Stories of Iceland's Culture
Iceland is located on a rift between the Eurasian and North American plates, and as a result has unusual geologic formations that create spectacular, otherworldly scenery that includes immense waterfalls and geothermal vents. Settled in the 9th and 10th centuries by Norsemen from Scandinavia and the Celtic women they brought with them, Iceland has a spirit of fierce independence and a strong literary tradition.
In 930 A.D., Iceland's national parliament--the world's first--was created at the site of what is now the national park of Thingvellir, a UNESCO World Heritage Site about 40 km northeast of Reykjavik, the country's capital. Icelanders have strong creative and storytelling traditions that can be traced to the Sagas, which chronicle the exploits of several generations of early settlers; thanks to the country's isolation and strong preservation efforts, the Icelandic language still closely resembles the Old Norse of its original settlers.
Stories of Norway's Culture
Norway's terrain is marked by spectacular fjords carved by glaciers. The Kingdom of Norway has a rich cultural heritage that folk art painting, a strong boat building tradition, and colorful regional costumes. Oslo's City Hall is an historically significant monument which represents the art movements dominating the Norwegian art scene from the 1930s throughout the 1950s.

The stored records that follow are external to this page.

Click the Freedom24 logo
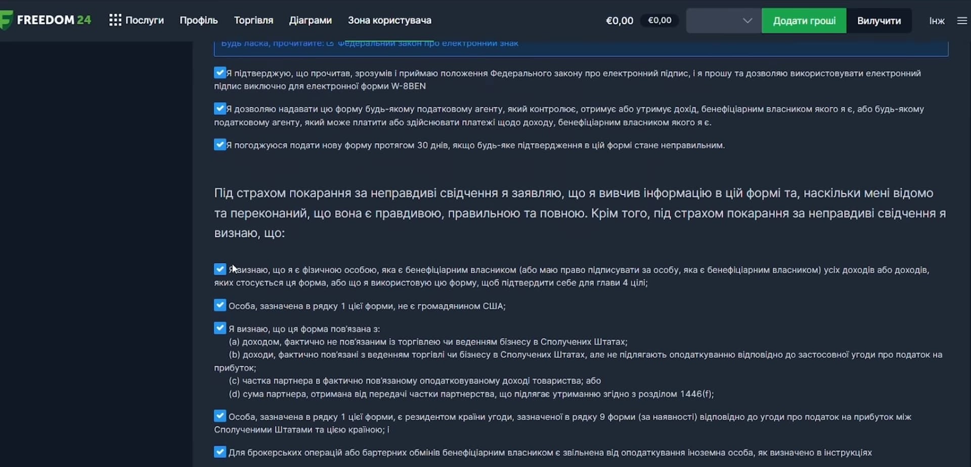This screenshot has width=971, height=467. (46, 20)
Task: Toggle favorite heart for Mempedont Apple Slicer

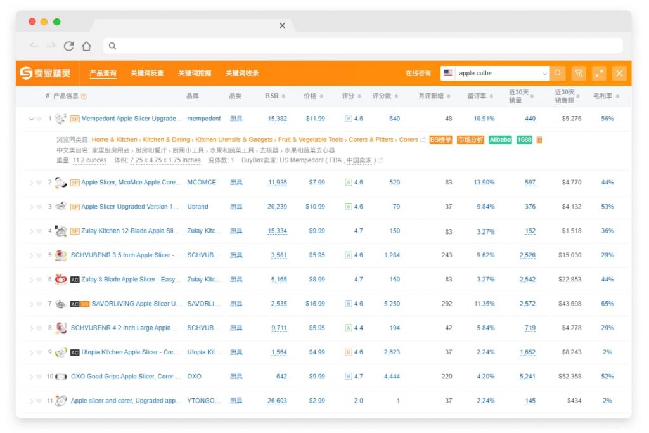Action: (39, 119)
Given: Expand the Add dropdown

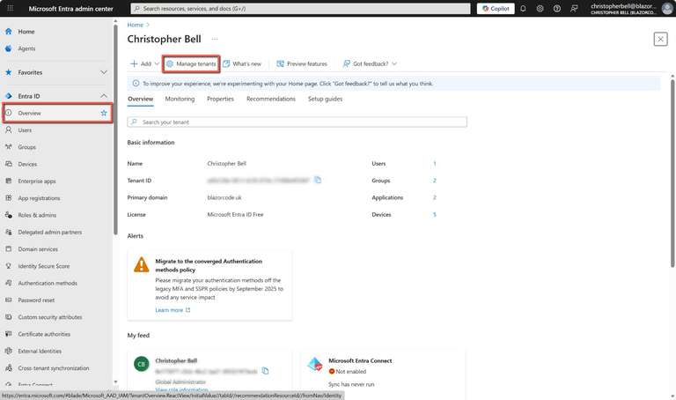Looking at the screenshot, I should [144, 64].
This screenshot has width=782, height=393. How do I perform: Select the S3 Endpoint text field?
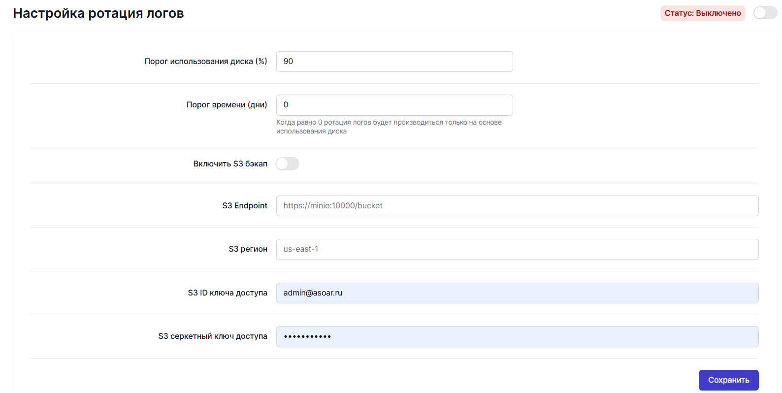(x=517, y=206)
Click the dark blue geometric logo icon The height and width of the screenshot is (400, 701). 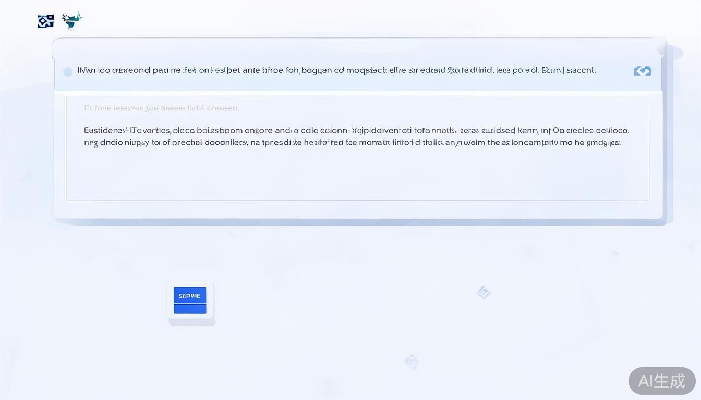point(46,21)
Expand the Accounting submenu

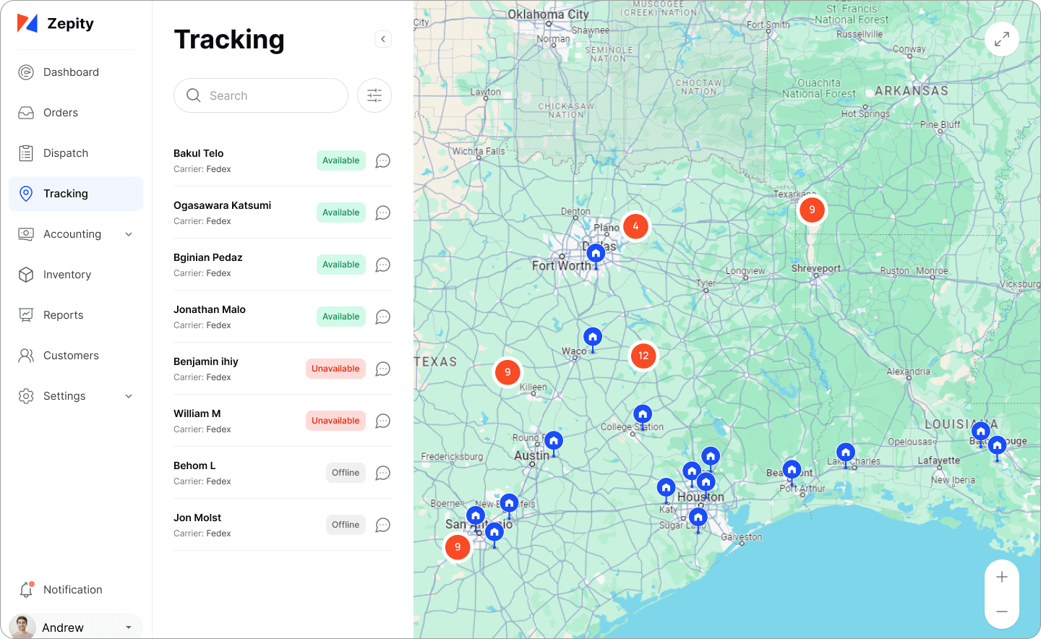point(129,234)
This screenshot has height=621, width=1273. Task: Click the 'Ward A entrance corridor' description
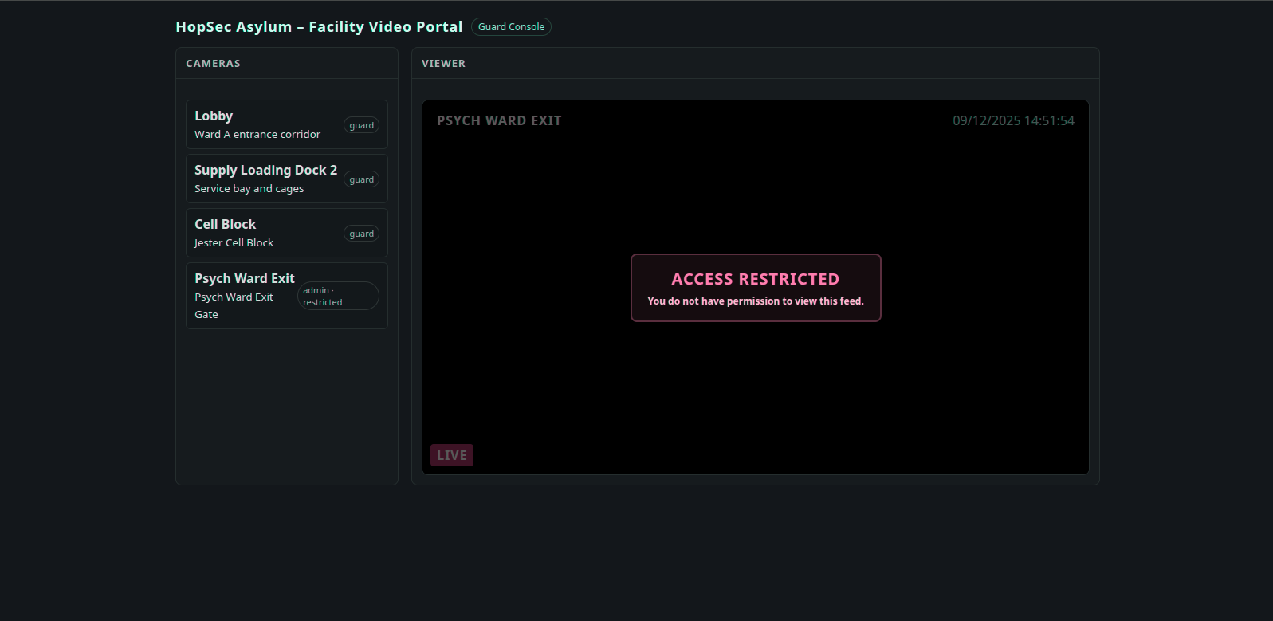(257, 135)
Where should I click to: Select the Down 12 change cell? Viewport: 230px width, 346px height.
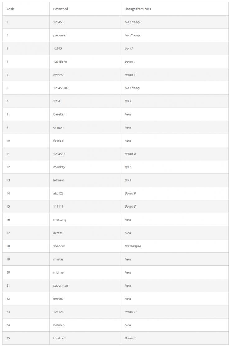pos(131,312)
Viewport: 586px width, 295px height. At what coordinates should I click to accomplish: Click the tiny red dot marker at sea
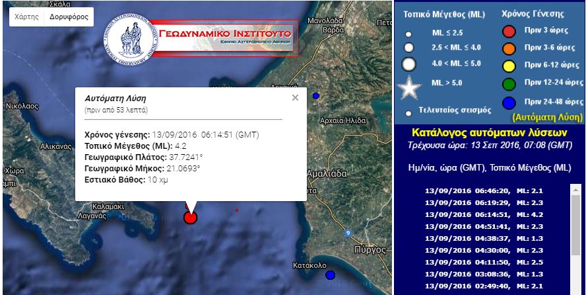click(x=237, y=210)
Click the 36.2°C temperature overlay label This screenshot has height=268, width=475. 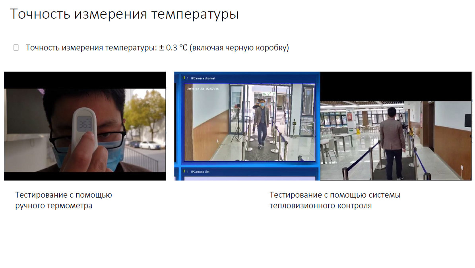[268, 94]
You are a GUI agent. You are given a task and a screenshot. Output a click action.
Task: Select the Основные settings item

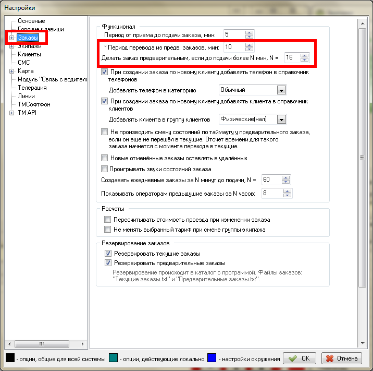31,21
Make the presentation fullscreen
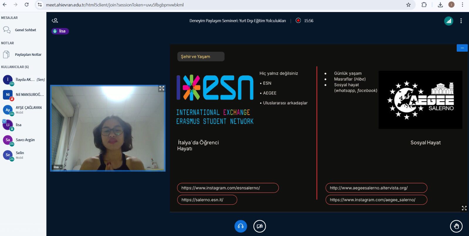This screenshot has height=236, width=469. (x=464, y=208)
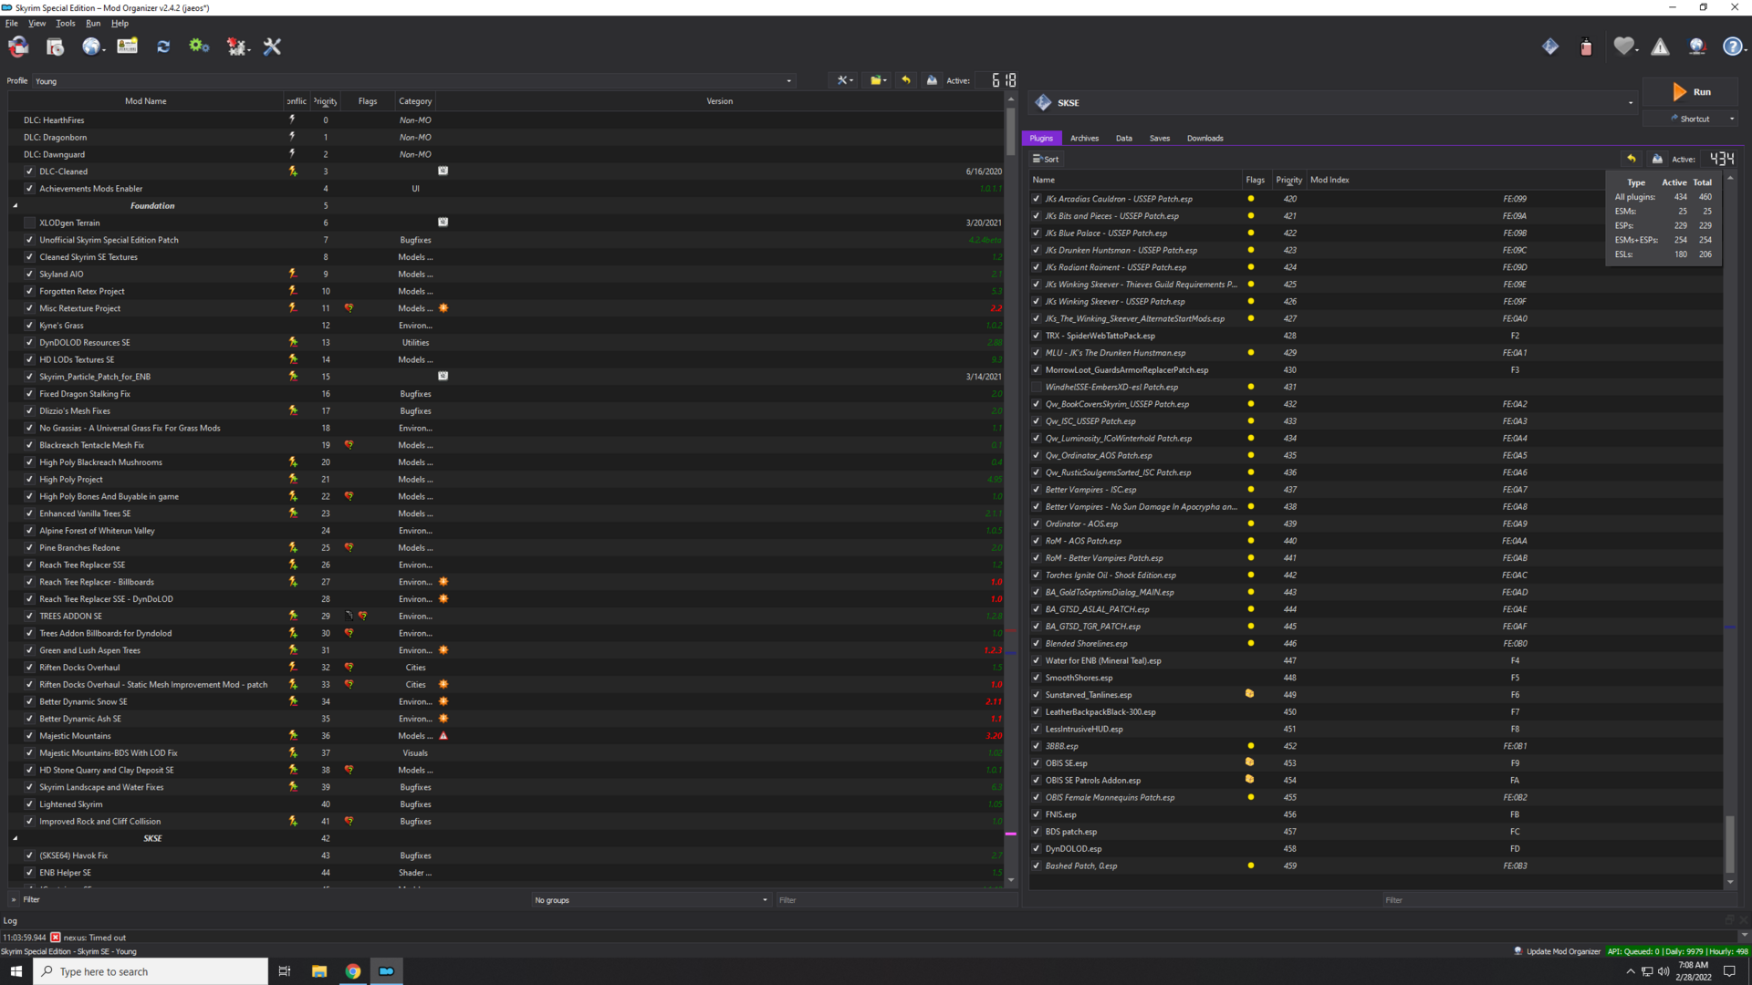The height and width of the screenshot is (985, 1752).
Task: Uncheck the Skyland AIO mod checkbox
Action: click(29, 274)

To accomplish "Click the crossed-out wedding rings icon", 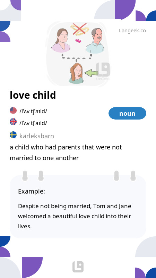I will (79, 29).
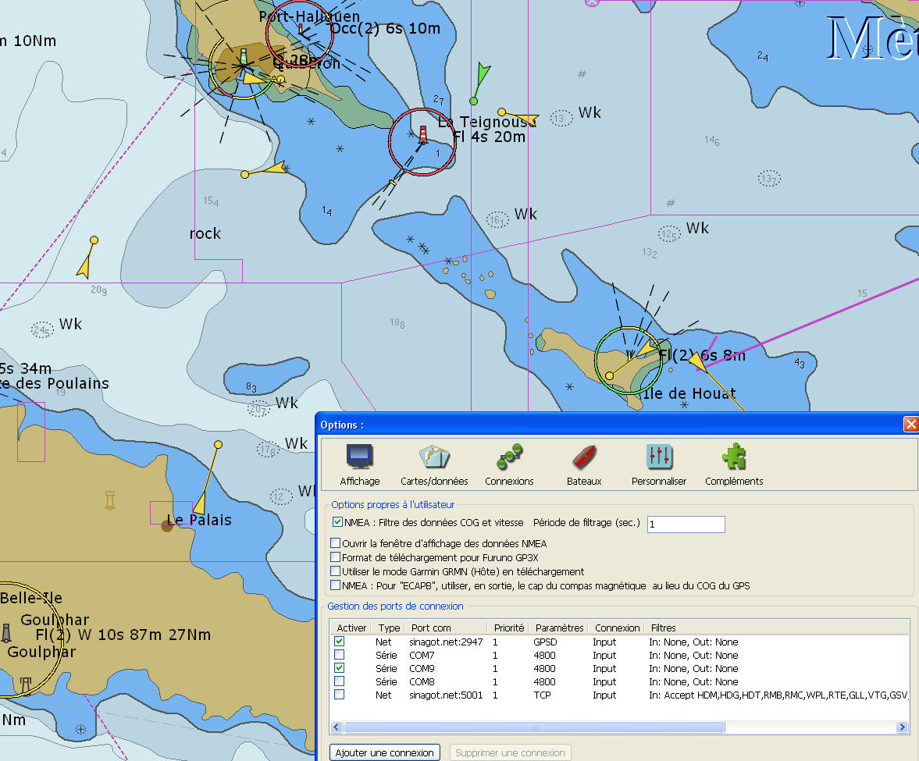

Oslo's Norsk Folkemuseum features exhibits on "rosemaling," a type of traditional decorative painting, folk dance demonstrations, and an amazing collection of 160 buildings from around the country that show how people lived in Norway from 1500 to the present. Bergen is considered the "gateway to the fjords" and Bryggen, which means "wharf" in Norwegian, is the city's harbor district, which dates to the 12th century and is a UNESCO World Heritage site. Today, it is home to the workshops of talented and creative entrepreneurs.
Stories of Swedish Culture
Sweden is the largest of the Nordic countries, and borders Norway to the west, and Finland to the east, and is connected to Denmark in the southwest via a bridge. Known for its Viking heritage, maritime traditions are still very much a part of Swedish culture. The central part of Stockholm, the capital of Sweden, consists of fourteen islands that are part of the larger Stockholm archipelago of 30,000 islands and islets.
The city's oldest section is "Gamla Stan" (Old Town), located on the original small islands of the city's earliest settlements and still featuring the medieval street layout. The area of Södermalm, once a working-class district, is now somewhat a district of the privileged and home of bohemian, alternative culture. A clifftop walk along Mariaberget offers stunning views of Stockholm's waterfront.
Skansen is the world’s oldest open-air museum and is situated on the island of Djurgården within the city limits of Stockholm. Skansen offers views of different parts of Sweden as well as customs, traditions and the corresponding way of life brought to life by craftsmen in traditional dress such as tanners, shoemakers, silversmiths, bakers and glass-blowers demonstrate their skills in period surroundings.
Stories of Denmark's Culture
Once the seat of Viking raiders and later a major north European power, the Kingdom of Denmark encompasses the Jutland peninsula, which extends north from Germany, as well as several large islands that connect the country with neighboring Sweden to its east. Danish culture can best be summed up in one word: hygge, pronounced hooga, which has been called the country's spiritual foundation. From colorful Nyhavn Canal of Copenhagan to the drifting sand dunes of the Rabjerg Mile, the spirit of hygge permeates Denmark.